By Pablo Garcia
On Saturday, September 28, Hudson River Park Trust (HRPT) held its annual Submerge Marine Science Festival sponsored by the Hudson River Park Estuary Lab Team on Pier 84. Village Community Boathouse (VCB) was a founding member in support of the original Submerge Marine Science Festival on Pier 26. In the early days we would walk a 25-foot Whitehall gig over to Pier 26 with the concept that, along with our mission to place people on the water, we also build boats for the public’s edification.
This year due to so many river events and change of venue to Pier 84, we set up a table up with navigation charts, a copy of the VCB Training Manual, cruise report sample, navigation compass, pH chart, and photos of the various types of boats we build, but with no actual physical boat present.
The table was out of the way from the main traffic but that was okay because we had a splendid view of traffic along the river. When we had the boat on display, children always ran straight to the boat and began to ask questions. This year the adults were the first to approach the table. The big favorite with the children was the compass. I would ask them which way was North. They would always point back to the shore and uptown. Then I would show how true north was 23 degrees in the other direction, towards the river. The adults were usually unaware of this magnetic skew with the north/south Manhattan street grid. At around 3 pm volunteer Christine McVay was explaining how we build boats to put people on the water when the first “Rocking the Boat” crew flew by on their “Row around Manhattan” fundraiser. We explained that they borrowed VCB boats for this day-long thirty-mile voyage. Soon boat after boat came by, adding a visual component to our oral narrative of the human-powered boating community on the Hudson. As we explained tides and current, and the connection of science to the skill sets needed for navigating the river, many began to appreciate the difference between being a passenger and being a community rower.
As part of Hudson River Park’s Park over Plastic initiative to reduce our plastic footprint and improve the health of the Hudson River, VCB has stopped selling single-use water bottles. I bought a “Park over Plastic” water bottle to show VCB support of the concept.

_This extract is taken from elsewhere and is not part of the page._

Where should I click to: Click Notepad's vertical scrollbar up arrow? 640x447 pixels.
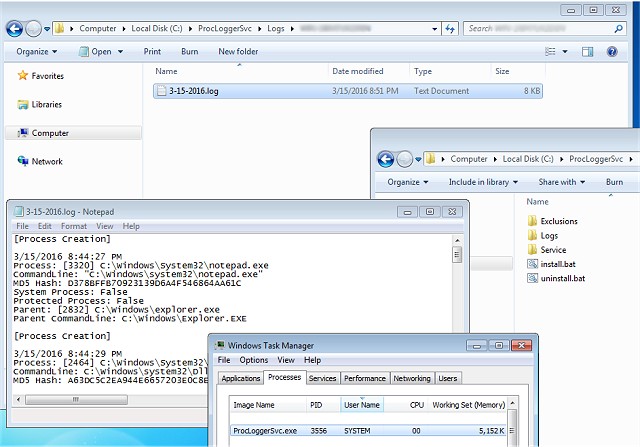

I would like to thank The Trust, The Estuary Lab Team and Anna Koskol, the Environmental Educator whose vision of Informal Science engagement makes this such an exciting event for children as well as parents and educators. Tina Walsh who reached out to make sure VCB had everything in order for participation, thank you and of course Sally Curtis and Deborah Clearman who helped me stay the course. Dave, Frank, and Marcel for Boathouse maintenance tips in preparing the line for the kiddies.